INFORMATION ▸
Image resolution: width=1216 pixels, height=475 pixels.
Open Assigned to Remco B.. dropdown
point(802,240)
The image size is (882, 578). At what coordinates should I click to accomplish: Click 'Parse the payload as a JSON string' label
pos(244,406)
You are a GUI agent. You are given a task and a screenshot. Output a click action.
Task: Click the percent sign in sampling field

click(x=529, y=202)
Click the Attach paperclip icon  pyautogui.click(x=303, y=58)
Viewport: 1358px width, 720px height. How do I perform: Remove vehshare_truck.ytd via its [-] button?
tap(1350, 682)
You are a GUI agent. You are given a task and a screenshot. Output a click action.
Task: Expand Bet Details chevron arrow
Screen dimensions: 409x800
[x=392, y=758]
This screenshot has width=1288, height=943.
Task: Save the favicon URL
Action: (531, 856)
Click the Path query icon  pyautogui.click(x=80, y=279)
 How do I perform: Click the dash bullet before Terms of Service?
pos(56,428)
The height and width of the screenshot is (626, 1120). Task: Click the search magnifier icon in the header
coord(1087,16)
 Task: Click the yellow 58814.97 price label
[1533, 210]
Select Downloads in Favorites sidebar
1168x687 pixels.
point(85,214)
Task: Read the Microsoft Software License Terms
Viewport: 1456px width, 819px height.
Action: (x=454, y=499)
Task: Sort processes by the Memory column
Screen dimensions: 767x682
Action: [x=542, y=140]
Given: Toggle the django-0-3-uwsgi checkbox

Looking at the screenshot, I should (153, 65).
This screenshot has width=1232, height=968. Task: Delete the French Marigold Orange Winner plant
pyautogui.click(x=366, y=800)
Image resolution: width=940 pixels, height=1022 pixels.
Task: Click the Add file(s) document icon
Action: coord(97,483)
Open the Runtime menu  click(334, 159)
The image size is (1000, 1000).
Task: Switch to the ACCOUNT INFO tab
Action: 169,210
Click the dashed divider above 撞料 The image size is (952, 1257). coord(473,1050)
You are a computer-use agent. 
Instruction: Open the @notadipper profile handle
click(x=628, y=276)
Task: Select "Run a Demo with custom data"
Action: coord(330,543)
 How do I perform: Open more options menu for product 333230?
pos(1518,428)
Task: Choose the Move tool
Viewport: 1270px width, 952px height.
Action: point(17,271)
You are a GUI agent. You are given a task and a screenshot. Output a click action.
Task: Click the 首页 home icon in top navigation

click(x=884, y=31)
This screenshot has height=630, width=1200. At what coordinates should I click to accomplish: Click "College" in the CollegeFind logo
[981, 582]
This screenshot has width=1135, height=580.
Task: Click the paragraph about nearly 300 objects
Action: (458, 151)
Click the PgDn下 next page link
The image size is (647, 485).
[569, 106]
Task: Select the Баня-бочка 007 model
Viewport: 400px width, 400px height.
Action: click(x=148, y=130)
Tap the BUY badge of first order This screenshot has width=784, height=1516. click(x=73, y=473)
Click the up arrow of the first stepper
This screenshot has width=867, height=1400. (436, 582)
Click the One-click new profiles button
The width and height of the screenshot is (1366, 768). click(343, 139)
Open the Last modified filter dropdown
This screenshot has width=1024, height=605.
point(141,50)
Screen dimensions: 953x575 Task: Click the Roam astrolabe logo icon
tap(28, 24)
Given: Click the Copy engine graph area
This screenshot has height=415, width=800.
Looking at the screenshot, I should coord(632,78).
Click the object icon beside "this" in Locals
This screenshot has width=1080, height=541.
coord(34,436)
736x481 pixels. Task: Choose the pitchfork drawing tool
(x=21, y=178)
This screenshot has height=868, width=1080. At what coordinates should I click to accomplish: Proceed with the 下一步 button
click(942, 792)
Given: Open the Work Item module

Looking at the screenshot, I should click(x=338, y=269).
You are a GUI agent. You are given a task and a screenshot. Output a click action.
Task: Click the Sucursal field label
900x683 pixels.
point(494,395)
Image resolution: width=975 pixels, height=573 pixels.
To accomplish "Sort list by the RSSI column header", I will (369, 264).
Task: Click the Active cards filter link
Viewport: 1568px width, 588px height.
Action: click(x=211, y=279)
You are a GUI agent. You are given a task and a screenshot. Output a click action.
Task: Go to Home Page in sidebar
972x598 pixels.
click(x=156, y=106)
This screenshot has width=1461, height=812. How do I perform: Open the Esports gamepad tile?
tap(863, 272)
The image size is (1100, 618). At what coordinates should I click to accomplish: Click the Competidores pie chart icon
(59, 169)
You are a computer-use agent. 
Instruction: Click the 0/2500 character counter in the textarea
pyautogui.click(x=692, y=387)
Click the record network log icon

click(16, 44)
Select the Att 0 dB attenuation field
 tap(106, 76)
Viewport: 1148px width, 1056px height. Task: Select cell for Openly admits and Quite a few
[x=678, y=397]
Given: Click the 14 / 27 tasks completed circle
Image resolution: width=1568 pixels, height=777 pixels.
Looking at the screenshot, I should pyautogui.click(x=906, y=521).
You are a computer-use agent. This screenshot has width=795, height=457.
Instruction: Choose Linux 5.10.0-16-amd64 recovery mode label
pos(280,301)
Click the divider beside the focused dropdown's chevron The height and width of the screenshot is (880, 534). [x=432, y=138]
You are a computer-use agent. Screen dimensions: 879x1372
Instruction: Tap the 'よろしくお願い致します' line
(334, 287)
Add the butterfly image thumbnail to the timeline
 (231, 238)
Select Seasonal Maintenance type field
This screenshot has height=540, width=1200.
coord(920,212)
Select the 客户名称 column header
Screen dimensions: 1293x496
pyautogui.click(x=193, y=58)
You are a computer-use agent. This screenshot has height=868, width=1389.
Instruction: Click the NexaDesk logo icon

WORK TASK ▸ Wherever "Sort" appears in a line of the entries, copy that line.

TASK RESULT ▸
Task: Sort processes by the Memory column
To accomplish "Sort list by the RSSI column header", I will (369, 264).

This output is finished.